### Text extract
Athena Parthenos


The statue of Athena Parthenos was a monumental chryselephantine sculpture of the goddess Athena. Attributed to Phidias and dated to the mid-fifth century BCE, it was an offering from the city of Athens to Athena, its tutelary deity. The naos of the Parthenon on the acropolis of Athens was designed exclusively to accommodate it.
Many artists and craftsmen worked on the realization of the sculpture, which was probably built around a core of cypress wood, and then paneled with gold and ivory plates. At about 13 meters high, the statue reflected the established aesthetic canon of the severe style while adopting the innovations of the high classical. She was helmeted and held a large round shield and spear, placed on the ground to her left, next to her sacred snake. Clothes, jewellery, accessories, and even the statue base were decorated, mainly with the snake and gorgon motif.
The statue was lost at an unknown date sometime in the first millennium. Several replicas and works were inspired by the original.

### Data rows
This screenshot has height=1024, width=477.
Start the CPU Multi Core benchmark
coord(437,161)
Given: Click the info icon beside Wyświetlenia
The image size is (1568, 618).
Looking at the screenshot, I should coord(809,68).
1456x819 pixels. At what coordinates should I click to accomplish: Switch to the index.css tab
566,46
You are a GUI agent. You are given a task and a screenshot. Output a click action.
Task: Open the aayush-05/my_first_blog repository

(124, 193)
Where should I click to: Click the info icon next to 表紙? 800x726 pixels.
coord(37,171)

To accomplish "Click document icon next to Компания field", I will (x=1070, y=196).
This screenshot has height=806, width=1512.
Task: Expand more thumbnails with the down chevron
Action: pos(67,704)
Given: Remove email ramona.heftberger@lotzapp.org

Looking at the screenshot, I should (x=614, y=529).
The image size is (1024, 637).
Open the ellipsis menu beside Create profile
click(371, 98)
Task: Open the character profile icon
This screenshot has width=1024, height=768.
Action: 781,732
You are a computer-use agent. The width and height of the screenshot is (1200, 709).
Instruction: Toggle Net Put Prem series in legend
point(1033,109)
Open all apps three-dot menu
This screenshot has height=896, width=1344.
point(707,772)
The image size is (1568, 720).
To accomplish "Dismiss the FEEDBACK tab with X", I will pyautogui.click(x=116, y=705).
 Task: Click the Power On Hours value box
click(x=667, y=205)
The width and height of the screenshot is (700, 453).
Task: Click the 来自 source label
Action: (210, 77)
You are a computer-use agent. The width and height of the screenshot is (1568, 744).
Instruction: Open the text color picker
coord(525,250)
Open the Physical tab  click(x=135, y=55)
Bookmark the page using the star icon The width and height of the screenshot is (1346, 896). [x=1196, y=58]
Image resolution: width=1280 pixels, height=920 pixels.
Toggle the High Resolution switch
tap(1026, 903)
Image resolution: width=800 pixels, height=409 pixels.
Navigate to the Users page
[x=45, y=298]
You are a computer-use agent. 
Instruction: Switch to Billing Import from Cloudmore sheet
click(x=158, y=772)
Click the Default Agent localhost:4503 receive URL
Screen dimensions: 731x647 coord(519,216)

### Objective
In the Athena Parthenos text, what wood probably formed the core of the statue?

### Finished answer
Cypress wood.